The Food Network's Bobby Flay has a recipe for smoked chile scalloped sweet potatoes made with sweet potatoes, heavy cream, chipotle pepper puree, salt and pepper. To begin, preheat the oven to 375 degrees Fahrenheit.
Whip together 2 cups of heavy cream and 1 heaping teaspoon of chipotle pepper puree in a mixing bowl. Peel and thinly slice 3 medium sweet potatoes. Arrange the sweet potato slices into even layers in a 9-by-9-inch casserole dish. Drizzle this layer with 3 tablespoons of the cream mixture, and season with salt and pepper. Add another even layer of sweet potato slices. Continue this pattern, making 10 layers of potatoes. Cover and bake for 30 minutes, remove the cover, and continue baking for an additional 45 minutes to 1 hour. The cream should be thoroughly absorbed and the tops of the sweet potatoes should be browned.

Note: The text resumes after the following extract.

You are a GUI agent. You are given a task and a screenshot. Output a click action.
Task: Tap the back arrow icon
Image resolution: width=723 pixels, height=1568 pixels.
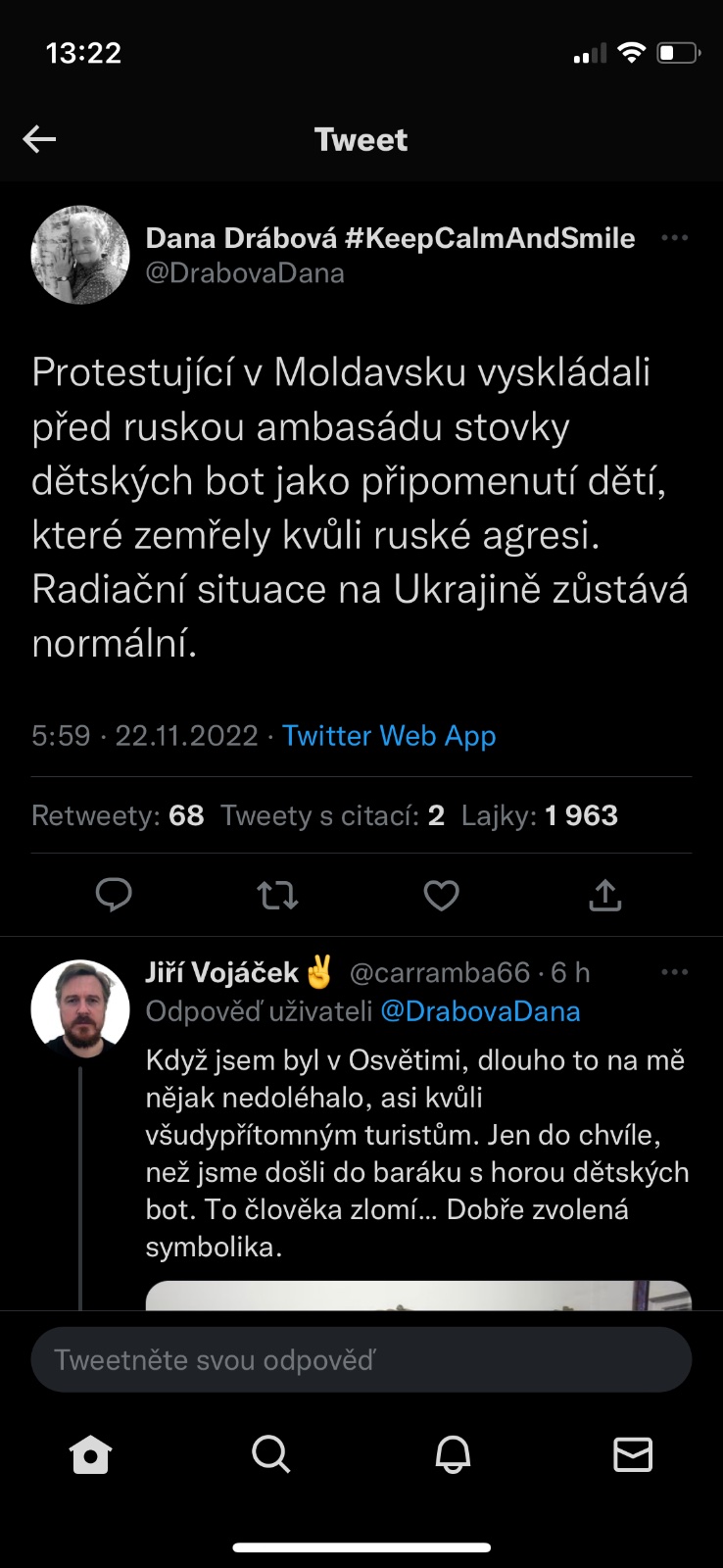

Alternatively, make scalloped sweet potato stacks by layering thinly sliced potatoes into a muffin tin. Sprinkle 1 1/2 teaspoon of fresh thyme and 1/2 cup of mozzarella cheese over each potato stack. Mix 2/3 cup of heavy cream, 1 garlic clove, salt and pepper together and heat in the microwave for one minute. Pour cream mixture into the muffin cups adding about 1 tablespoon to each cup. Cover and bake at 375 degrees Fahrenheit for 30 minutes. Uncover and sprinkle the top of each muffin cup with the remaining 1/2 cup of mozzarella cheese. Bake for an additional five minutes. Transfer the potato stacks to a serving tray, and garnish with fresh thyme.